Parking: Voco Dubai valet — complimentary 4 hours.
Reserve at Trèsind Studio →Your Questions Answered
How do I book Trèsind Studio?
SevenRooms or via Voco Dubai concierge. Booking opens 60 days ahead but tables are typically gone within 48 hours of release. Plan 6–8 weeks ahead minimum. Cancellations open at 72 hours and 48 hours before sold-out targets — set reminders.
Is Trèsind Studio worth AED 1,250?
If you have eaten at any 2-Michelin-star European restaurant, you know the answer is yes — this is the same level. If you have not, the value question is genuine: it is twice the price of most Dubai fine dining. The food and execution justify the spend; the room and atmosphere don't add to it.
What's the difference between Trèsind Studio and Trèsind Dubai?

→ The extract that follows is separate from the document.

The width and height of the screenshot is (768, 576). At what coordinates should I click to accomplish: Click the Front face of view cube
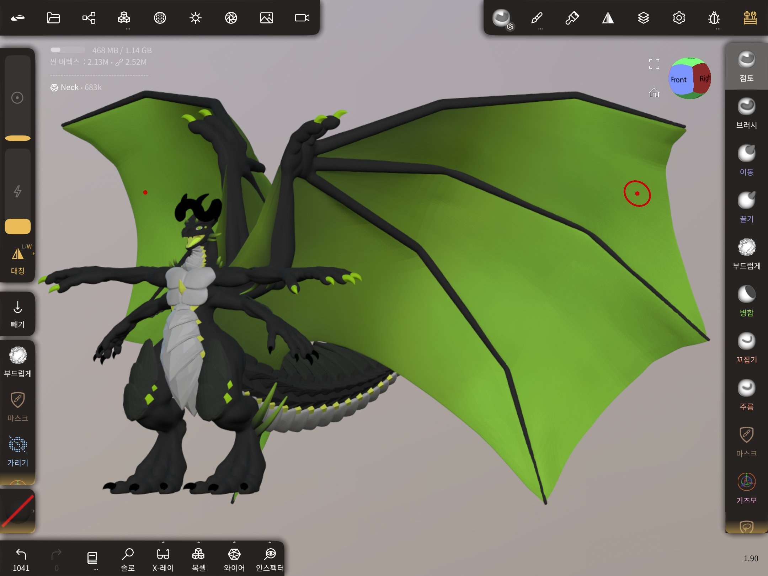tap(678, 80)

Trèsind Dubai (downstairs at Voco) is the parent à la carte restaurant — same chef leadership, broader menu, AED 200–400 per person. Trèsind Studio is the upstairs 20-seat tasting-menu-only Studio at AED 1,250pp. If budget is tight, start with Trèsind Dubai.
Can I get a vegetarian menu?
Yes — a full vegetarian tasting menu is available at the same price (AED 1,250pp) and is genuinely strong. Vegan with 7 days notice. Notify at booking.
What's the dress code?
Smart casual to smart. Open-collar shirts, dresses, smart trousers. The room itself is casual but the setting calls for adult dressing.
How long does the meal take?
2.5–3 hours for the standard tasting. Add 15–20 minutes if you take the wine or sake pairing.